» Data records:
[Start of Attachment]

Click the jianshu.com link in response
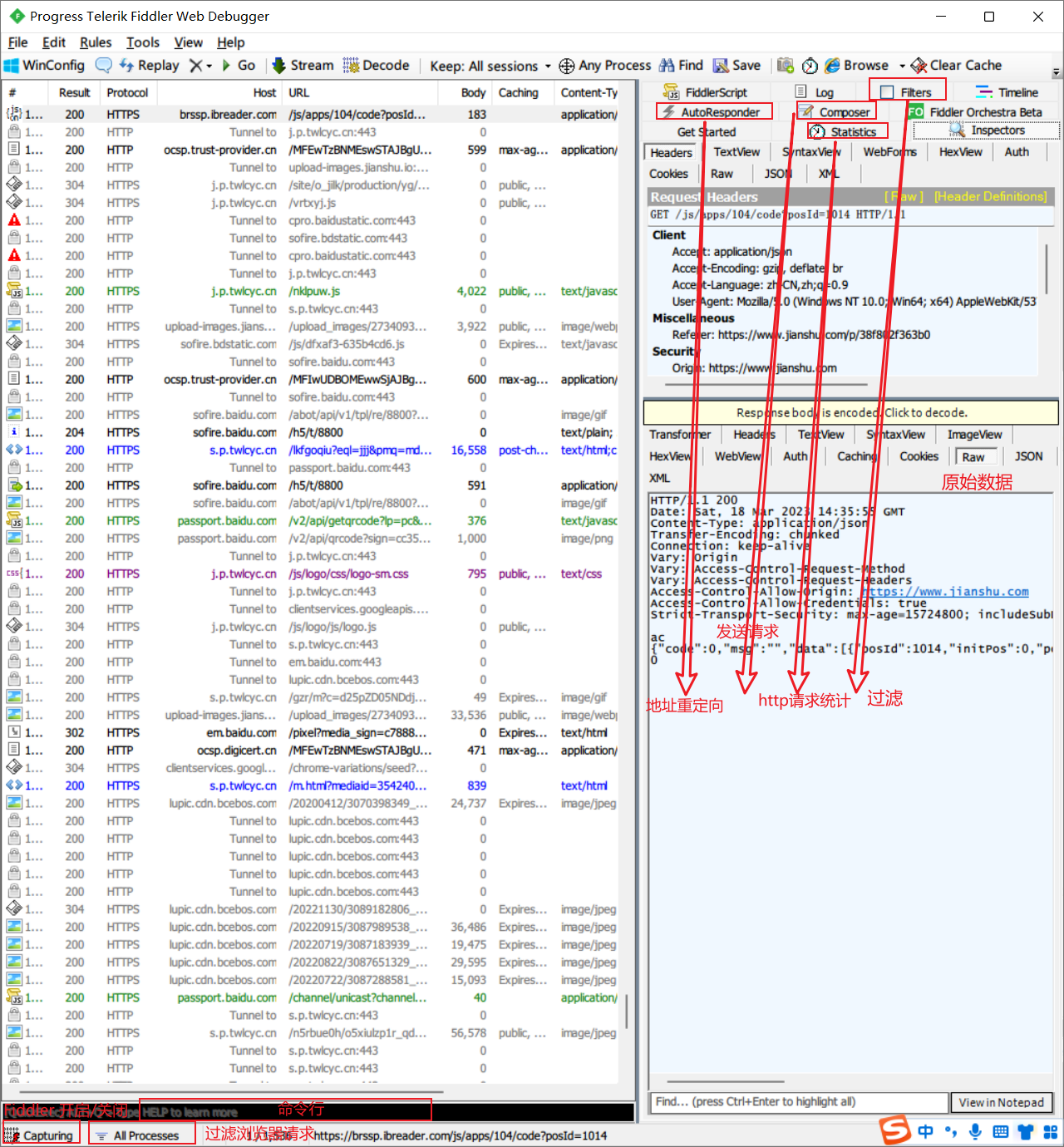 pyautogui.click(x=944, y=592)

[End of Attachment]
[Start of Attachment]

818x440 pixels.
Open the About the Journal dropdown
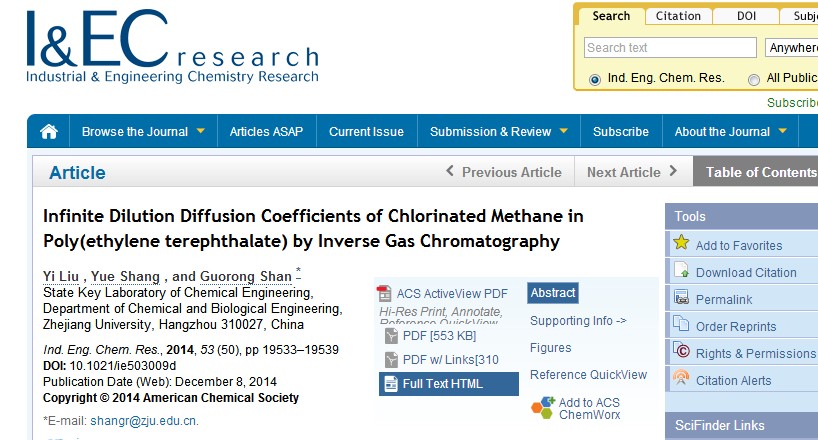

[End of Attachment]
[Start of Attachment]

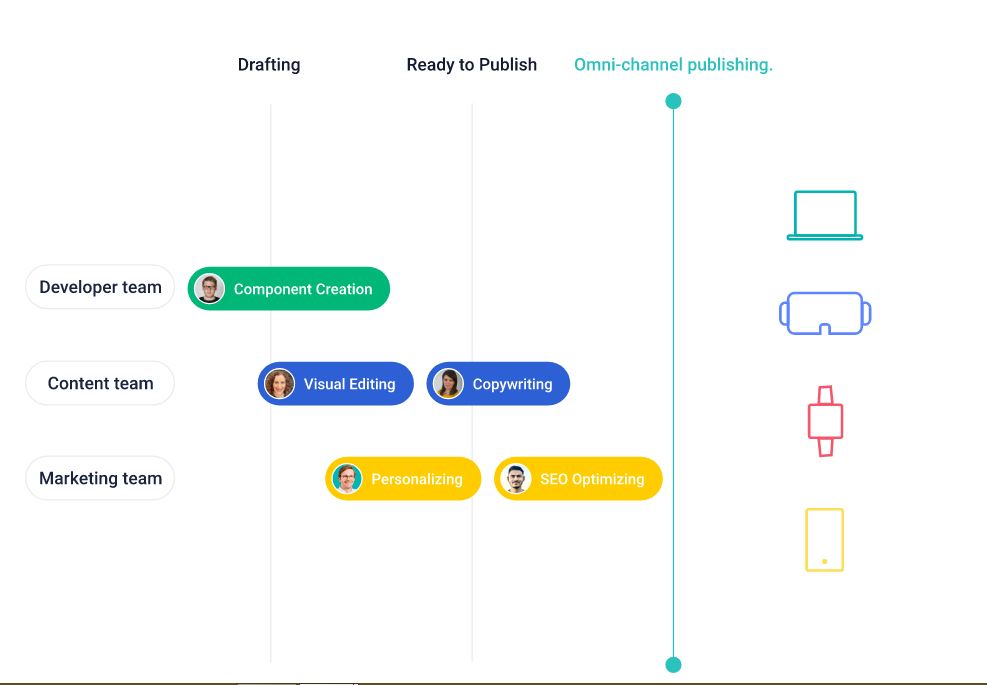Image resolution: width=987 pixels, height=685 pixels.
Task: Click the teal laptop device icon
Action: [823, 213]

[End of Attachment]

» What you will do:
Which lines above run from the one containing "818x440 pixels." down to the one containing "Open the About the Journal dropdown"? Repeat exactly those, both ends included, and nothing else.

» Response for this exercise:
818x440 pixels.
Open the About the Journal dropdown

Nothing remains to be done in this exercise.